[Task]: How do the lines below between the ones holding "Task: Switch to the Emulator step" and "The height and", inclusive, read? Give them again exactly, with no other lines.

[Available data]:
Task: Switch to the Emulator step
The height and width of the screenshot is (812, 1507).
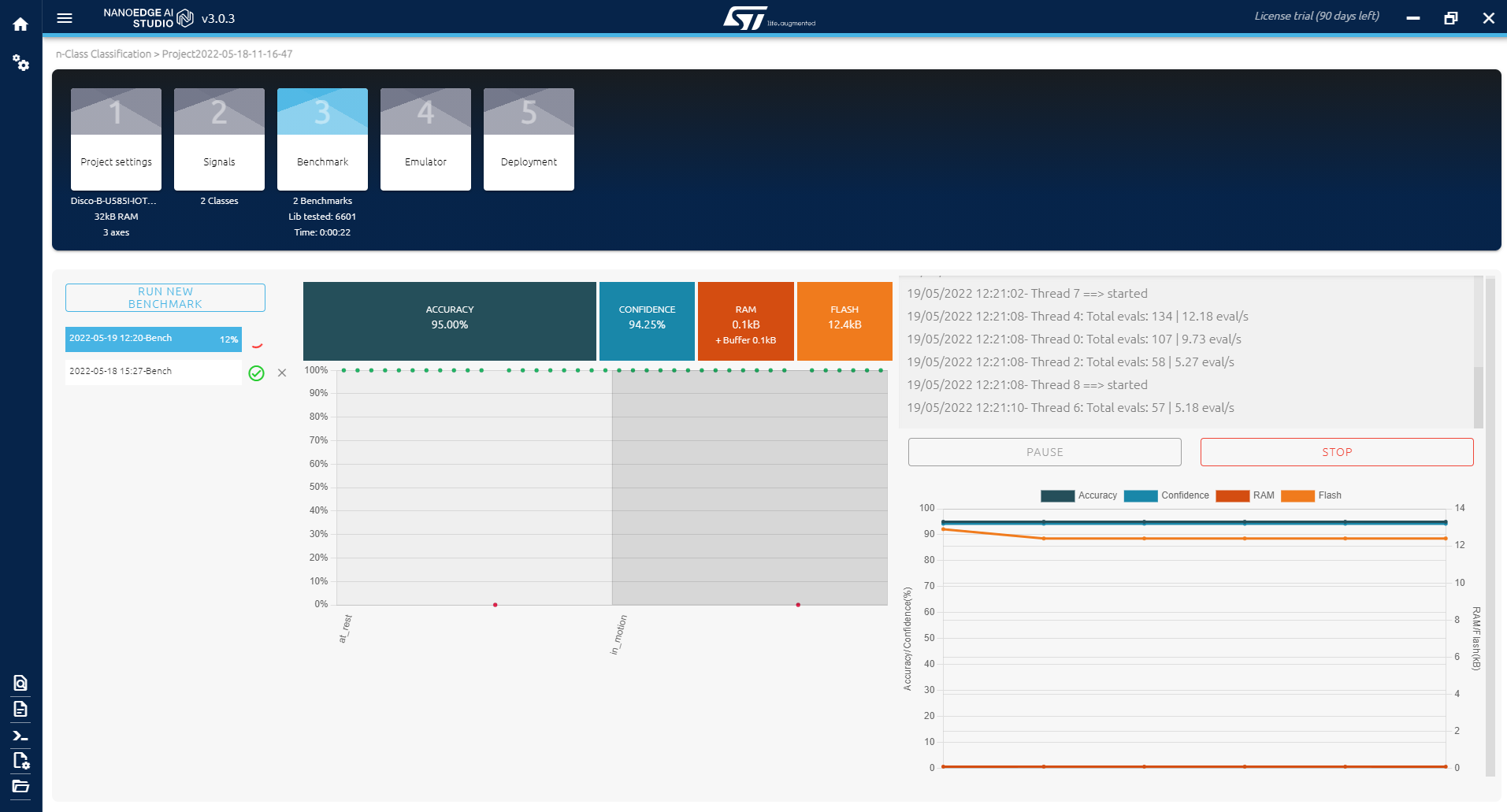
---
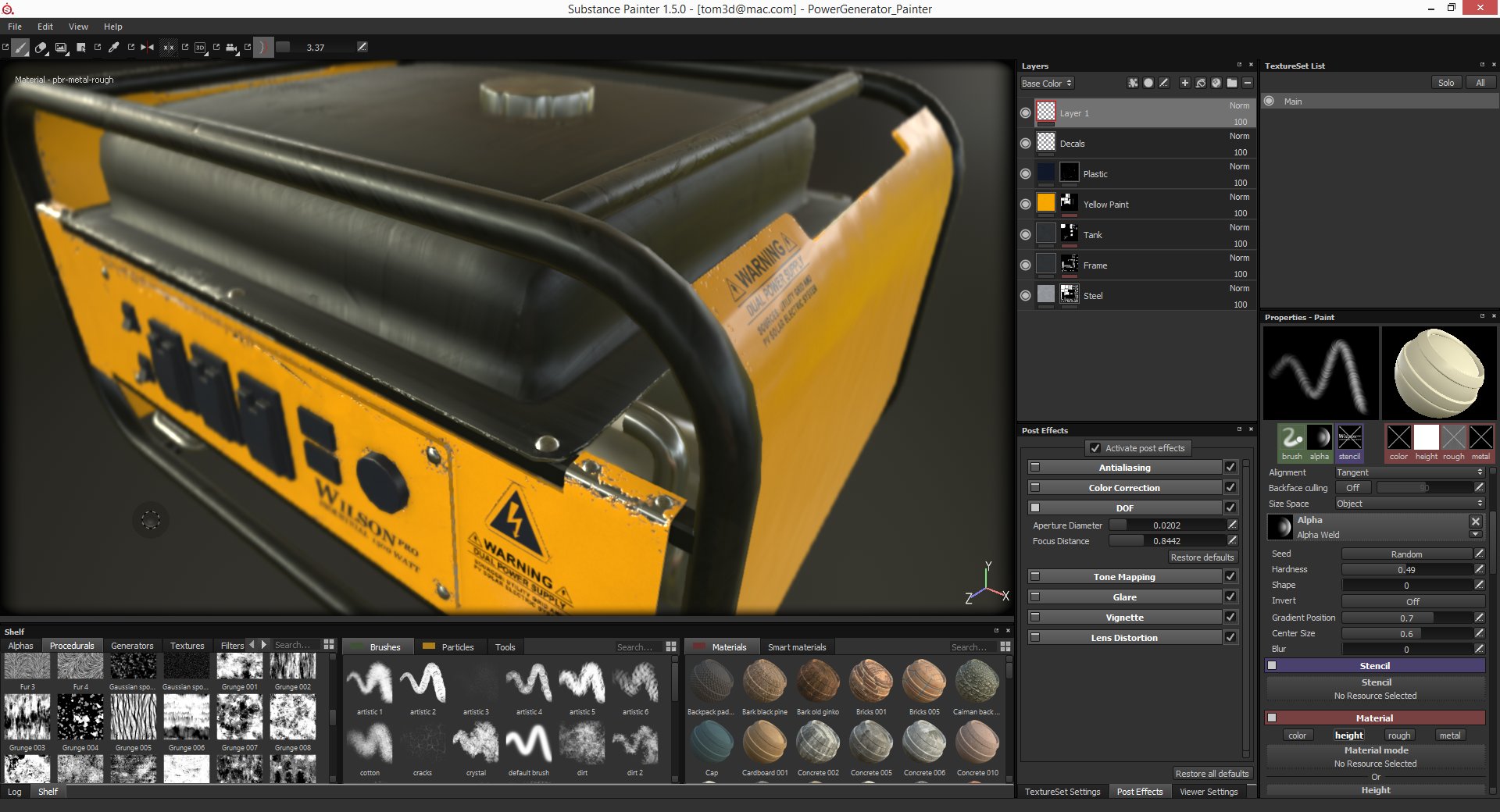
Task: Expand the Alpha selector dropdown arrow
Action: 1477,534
* * *
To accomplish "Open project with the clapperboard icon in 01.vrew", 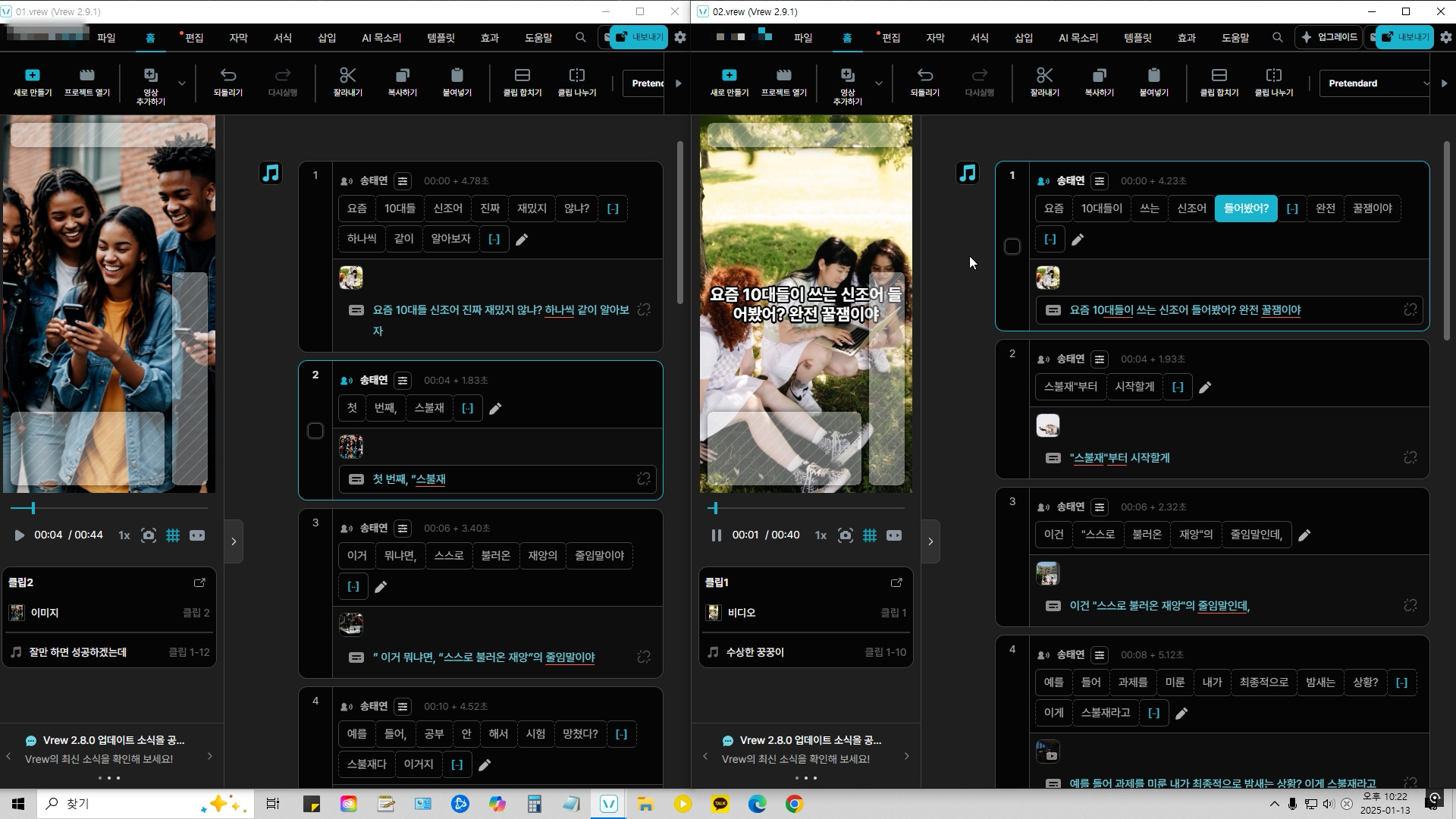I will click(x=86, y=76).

[Exercise response]:
Task: Switch to the Emulator step
The height and width of the screenshot is (812, 1507).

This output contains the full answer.